Lesetext -
<<<<

Tag 30 — 102km, 790hm, 5h45 Fz

Die Wette ging (natürlich) an mich. Kein Regen, keine Zelthaut notwendig. Alles gut. Die Sonne küsst uns wach, wir geniessen die Stille am Morgen. Apropos „genießen“, ich muss Euch noch die gestrige Highlight Szene verraten. Ort: besagter Zeltplatz. Zeit: kurz nach Ankunft. Szene: die Matten liegen ausgerollt am Hügel, zwei, natürlich, alkoholfreie Büchsen Bier stehen bereit, die engen Radhosen haben wir längst abgeworfen, die Schuhe sowieso, der Körper ist noch etwas feucht von unserem Bad im See. Kurzum: zwei ältere zufriedene Männer, am Seeufer. Die Dose macht “zisch“, Prost, die Sonne lächelt milde auf uns herab, jedes Wort wär jetzt zuviel. Wir glotzen auf den See, ein guter Platz zum Rauchen, würde Tommy jetzt sagen. Wir glotzen weiter und ich öffne das Handy und hole den passendsten Song für genau diesen Moment ever heraus. “irgendwann“ vom guten Chris Columbus (Vivek). Wir schweigen und geniessen. So schön kann reisen sein. Jedes Wort zuviel. „Thats why“ pflege ich zu sagen.


…. (innehalten) ….

Ja, Reinhard, Du hast vollkommen Recht mit Deiner Nachricht heute morgen. Erlebnisse zum platzen viele. Ja, wir sammeln einen kostbaren Moment nach dem anderen sorgsam auf. So schön, so wertvoll. Die kommen alle auf die XXL Perlenkette und in den Memory Tresor.

>>>>

Material zur Aufgabe -

<<<<

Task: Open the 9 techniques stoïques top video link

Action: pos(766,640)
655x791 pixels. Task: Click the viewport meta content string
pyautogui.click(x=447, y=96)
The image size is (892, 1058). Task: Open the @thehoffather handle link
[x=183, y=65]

>>>>
<<<<

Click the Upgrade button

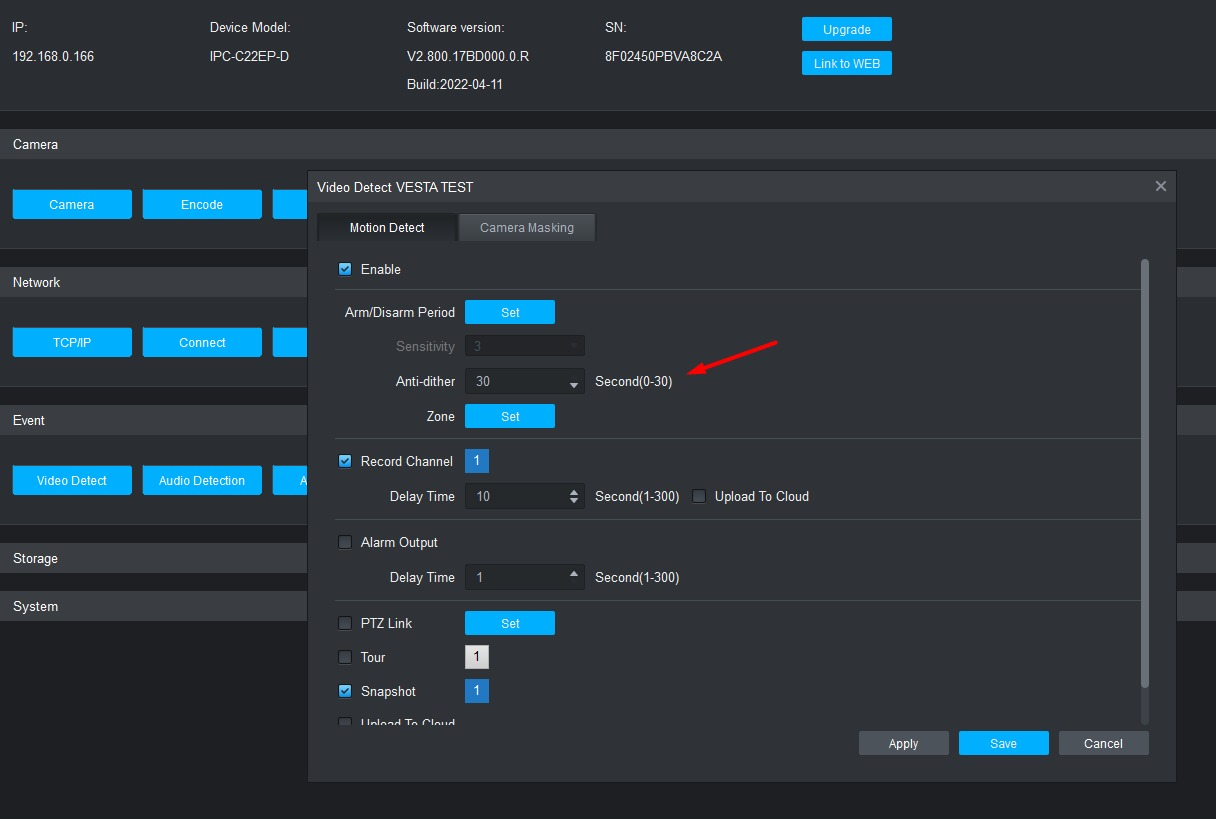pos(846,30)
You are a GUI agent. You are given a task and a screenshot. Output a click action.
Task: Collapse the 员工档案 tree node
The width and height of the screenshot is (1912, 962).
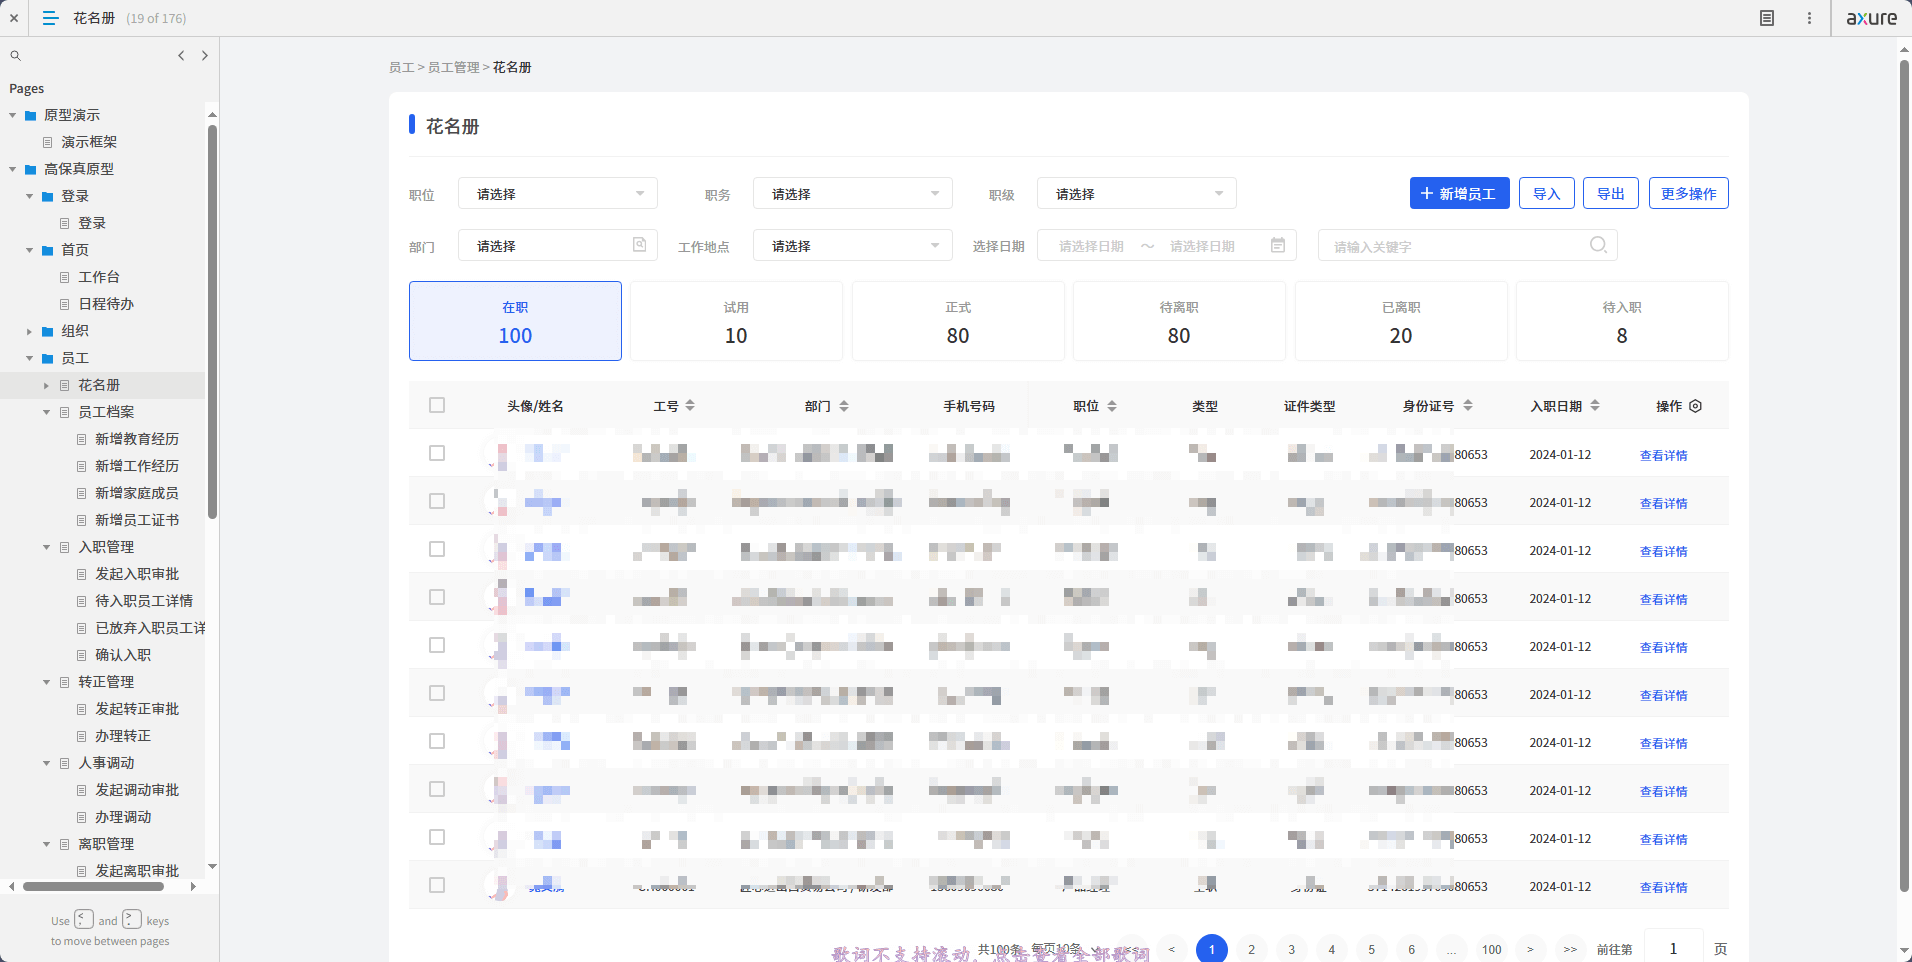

>>>>

Aufgaben -
A. Welcher Song wird laut Lesetext am Seeufer auf dem Handy abgespielt?
B. Gib die Zeilen der Auflistung zwischen der Zeile mit „Click the Upgrade button“ und der Zeile mit „The width and“, beide eingeschlossen, als JSON-Liste von Strings aus, mit einem Eintrag pro Zeile und ohne Leerzeilen. Lass die Bilder dabei weg.
Der Lesetext und die Auflistung sind voneinander getrennte Materialien.

Vollständige Antworten -
A. „irgendwann“ von Chris Columbus (Vivek).

B.
[
  "Click the Upgrade button",
  "pos(846,30)",
  "You are a GUI agent. You are given a task and a screenshot. Output a click action.",
  "Task: Collapse the 员工档案 tree node",
  "The width and height of the screenshot is (1912, 962)."
]